## Problem statement:
In the response, each entry below should appear again exactly as given.

(Collection entries)
---

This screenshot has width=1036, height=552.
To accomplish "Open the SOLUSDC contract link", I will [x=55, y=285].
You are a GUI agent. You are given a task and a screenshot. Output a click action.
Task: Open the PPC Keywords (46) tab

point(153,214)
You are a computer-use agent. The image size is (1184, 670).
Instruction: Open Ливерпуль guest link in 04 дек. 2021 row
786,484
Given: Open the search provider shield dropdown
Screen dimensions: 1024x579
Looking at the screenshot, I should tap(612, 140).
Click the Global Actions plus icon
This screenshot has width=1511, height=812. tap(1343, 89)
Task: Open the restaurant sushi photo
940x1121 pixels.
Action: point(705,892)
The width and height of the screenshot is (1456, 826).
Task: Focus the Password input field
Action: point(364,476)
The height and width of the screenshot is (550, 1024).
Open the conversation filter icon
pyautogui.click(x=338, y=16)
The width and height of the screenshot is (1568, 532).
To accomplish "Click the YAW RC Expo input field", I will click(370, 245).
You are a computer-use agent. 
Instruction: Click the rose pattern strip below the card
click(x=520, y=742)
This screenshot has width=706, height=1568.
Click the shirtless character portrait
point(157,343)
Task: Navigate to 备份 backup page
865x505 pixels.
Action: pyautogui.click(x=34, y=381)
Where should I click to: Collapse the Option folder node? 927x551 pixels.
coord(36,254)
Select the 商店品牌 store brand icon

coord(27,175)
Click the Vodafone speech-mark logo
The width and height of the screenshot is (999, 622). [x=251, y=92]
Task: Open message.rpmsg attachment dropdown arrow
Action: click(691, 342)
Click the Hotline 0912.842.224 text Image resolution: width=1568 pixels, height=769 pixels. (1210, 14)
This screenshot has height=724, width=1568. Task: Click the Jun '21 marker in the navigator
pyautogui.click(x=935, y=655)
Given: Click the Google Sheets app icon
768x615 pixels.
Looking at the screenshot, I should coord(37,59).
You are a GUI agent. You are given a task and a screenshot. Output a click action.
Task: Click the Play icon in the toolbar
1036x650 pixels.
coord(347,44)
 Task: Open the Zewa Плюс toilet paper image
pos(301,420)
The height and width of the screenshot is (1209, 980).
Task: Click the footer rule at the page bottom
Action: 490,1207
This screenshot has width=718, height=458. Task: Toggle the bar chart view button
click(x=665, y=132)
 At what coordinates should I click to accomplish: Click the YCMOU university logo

---

## Written solution:
This screenshot has width=1036, height=552.
To accomplish "Open the SOLUSDC contract link", I will [x=55, y=285].
You are a GUI agent. You are given a task and a screenshot. Output a click action.
Task: Open the PPC Keywords (46) tab

point(153,214)
You are a computer-use agent. The image size is (1184, 670).
Instruction: Open Ливерпуль guest link in 04 дек. 2021 row
786,484
Given: Open the search provider shield dropdown
Screen dimensions: 1024x579
Looking at the screenshot, I should tap(612, 140).
Click the Global Actions plus icon
This screenshot has width=1511, height=812. tap(1343, 89)
Task: Open the restaurant sushi photo
940x1121 pixels.
Action: point(705,892)
The width and height of the screenshot is (1456, 826).
Task: Focus the Password input field
Action: point(364,476)
The height and width of the screenshot is (550, 1024).
Open the conversation filter icon
pyautogui.click(x=338, y=16)
The width and height of the screenshot is (1568, 532).
To accomplish "Click the YAW RC Expo input field", I will click(370, 245).
You are a computer-use agent. 
Instruction: Click the rose pattern strip below the card
click(x=520, y=742)
This screenshot has width=706, height=1568.
Click the shirtless character portrait
point(157,343)
Task: Navigate to 备份 backup page
865x505 pixels.
Action: pyautogui.click(x=34, y=381)
Where should I click to: Collapse the Option folder node? 927x551 pixels.
coord(36,254)
Select the 商店品牌 store brand icon

coord(27,175)
Click the Vodafone speech-mark logo
The width and height of the screenshot is (999, 622). [x=251, y=92]
Task: Open message.rpmsg attachment dropdown arrow
Action: click(691, 342)
Click the Hotline 0912.842.224 text Image resolution: width=1568 pixels, height=769 pixels. (1210, 14)
This screenshot has height=724, width=1568. Task: Click the Jun '21 marker in the navigator
pyautogui.click(x=935, y=655)
Given: Click the Google Sheets app icon
768x615 pixels.
Looking at the screenshot, I should coord(37,59).
You are a GUI agent. You are given a task and a screenshot. Output a click action.
Task: Click the Play icon in the toolbar
1036x650 pixels.
coord(347,44)
 Task: Open the Zewa Плюс toilet paper image
pos(301,420)
The height and width of the screenshot is (1209, 980).
Task: Click the footer rule at the page bottom
Action: 490,1207
This screenshot has width=718, height=458. Task: Toggle the bar chart view button
click(x=665, y=132)
 At what coordinates should I click to accomplish: Click the YCMOU university logo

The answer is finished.